● Study material:
══════════
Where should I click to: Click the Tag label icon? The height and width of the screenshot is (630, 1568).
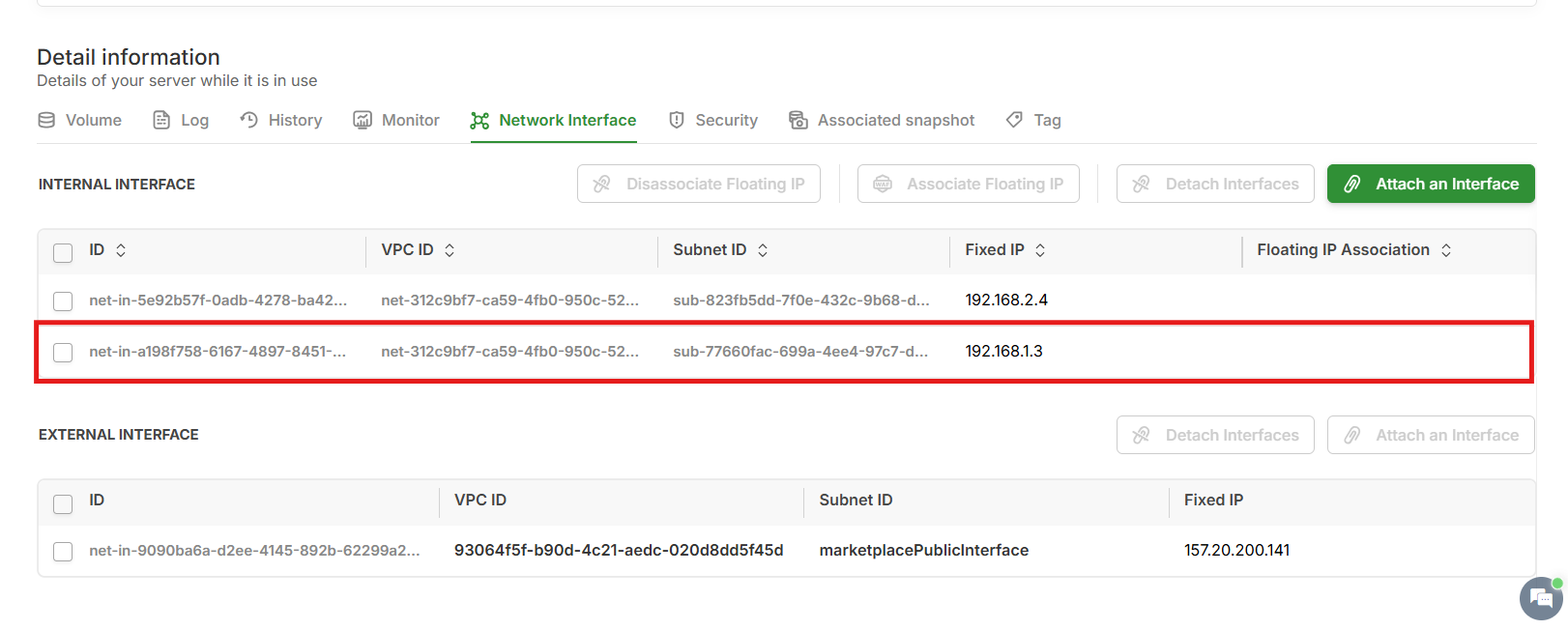pos(1014,120)
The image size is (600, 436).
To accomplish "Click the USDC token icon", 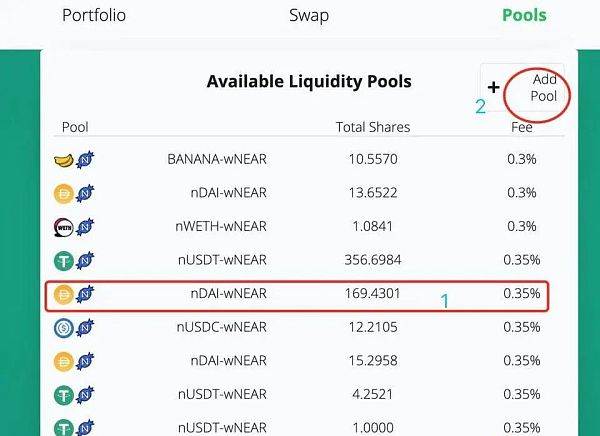I will [x=64, y=328].
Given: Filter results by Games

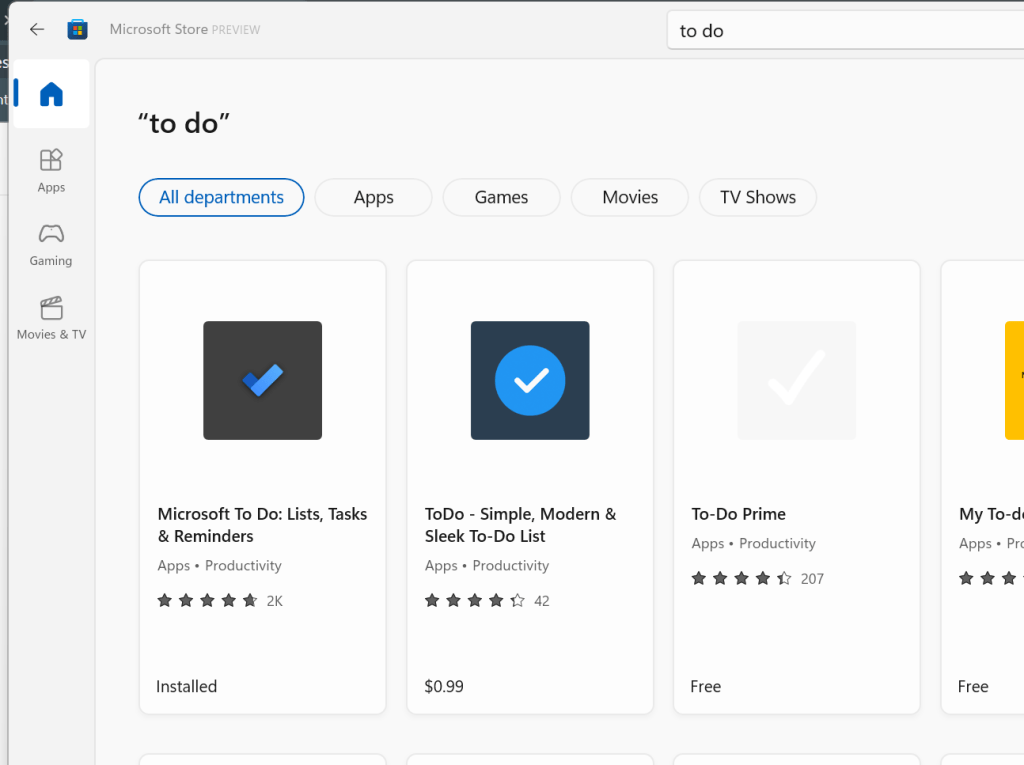Looking at the screenshot, I should coord(501,197).
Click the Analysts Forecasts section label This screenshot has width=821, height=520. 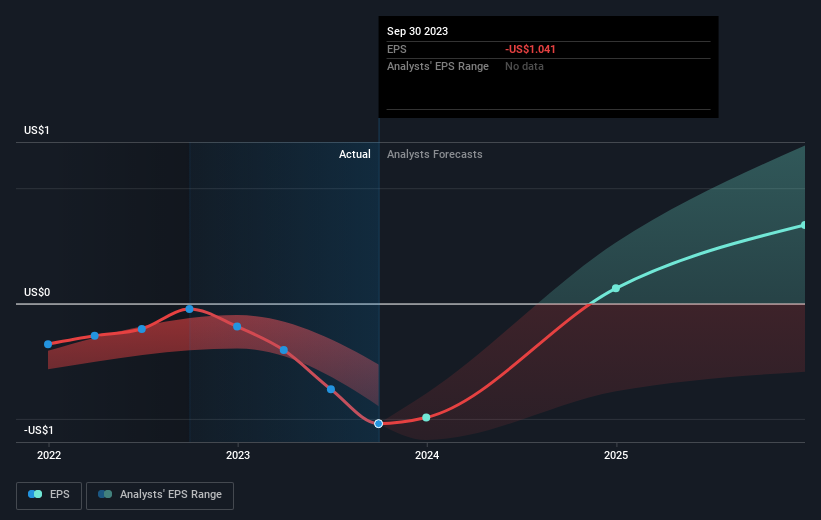click(435, 154)
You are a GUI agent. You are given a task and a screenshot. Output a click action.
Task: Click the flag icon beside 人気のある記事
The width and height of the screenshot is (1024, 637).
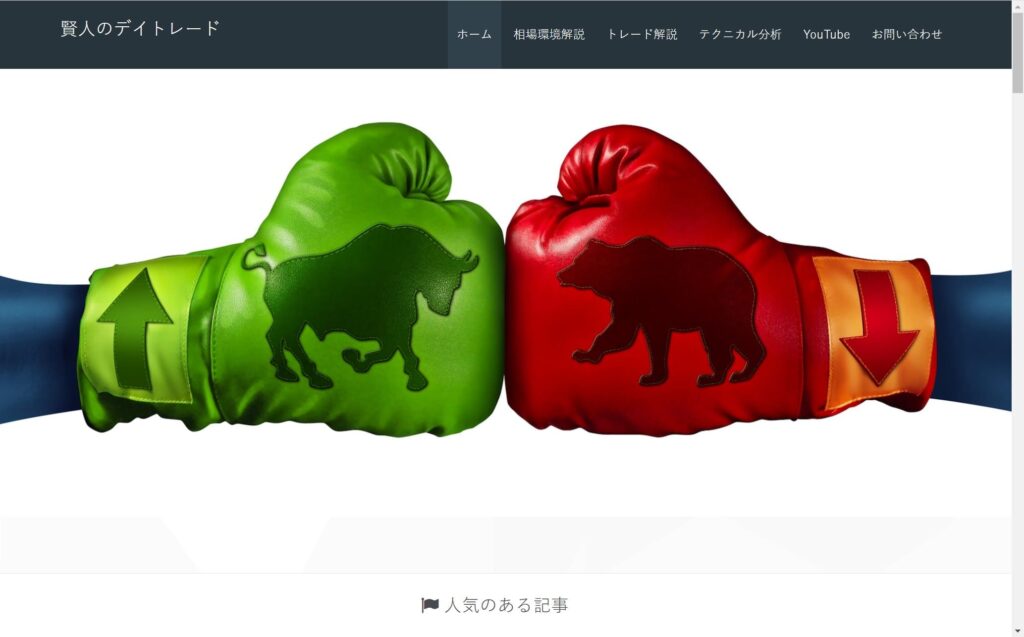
══════════
● Activity: Retype the lines from the one containing "Task: Click the flag icon beside 人気のある記事" down to the last line of the records, both included, exactly and nothing more. Pictures stay out.

● Response area:
Task: Click the flag icon beside 人気のある記事
The width and height of the screenshot is (1024, 637).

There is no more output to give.